The market on Seng Poh Road became one of the better-loved in the city. Hawker stalls acquired regulars across generations. The curved corridors that had been designed for ventilation became the backdrop for decades of ordinary afternoons. It is the kind of transformation that no planner can fully engineer: architecture becoming habit, and habit becoming memory.
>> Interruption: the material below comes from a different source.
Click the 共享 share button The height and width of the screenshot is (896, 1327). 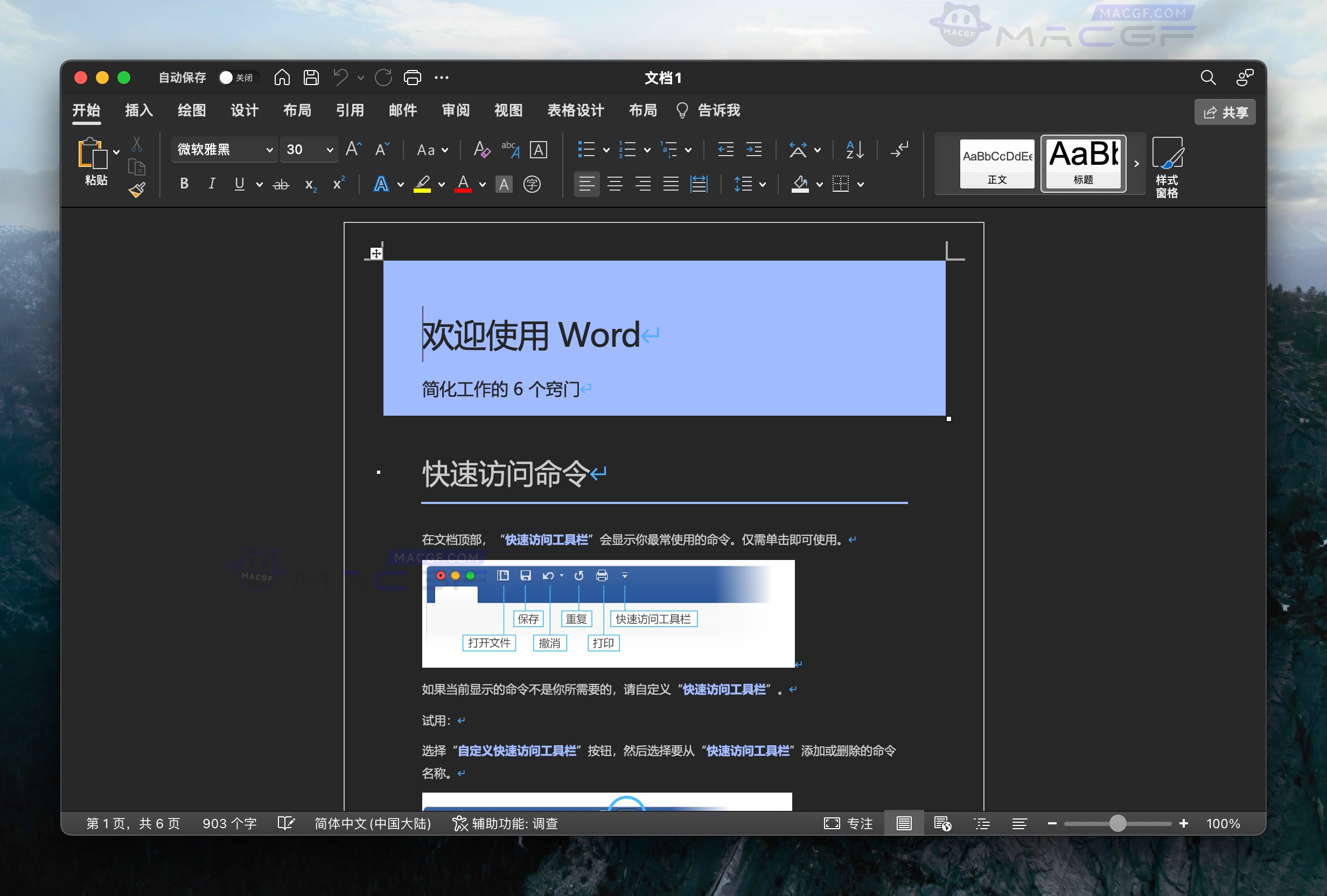[x=1224, y=112]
"Tiong Bahru is where Singapore first learned that public housing could be more than shelter. A cemetery became a suburb. A swamp became a plan. And that plan, over time, became memory."

What You Are Standing In

When you walk Tiong Bahru today — past the cafés in the old shophouses, past the weekend crowds with their cameras, past the market aunties who have been here since long before Tiong Bahru was fashionable — you are standing in something that began as uneasy ground. Cemetery land and swamp turned into the first serious attempt by this city's governors to give ordinary urban life some order, some light, and — improbably — some style.

The cafés are recent. The curves are original. The question those curves were trying to answer — what does dignified everyday life look like? — is one Singapore has been asking itself ever since, in every town that followed.

Tiong Bahru was the first draft. And first drafts, when they work, are what everything else is measured against.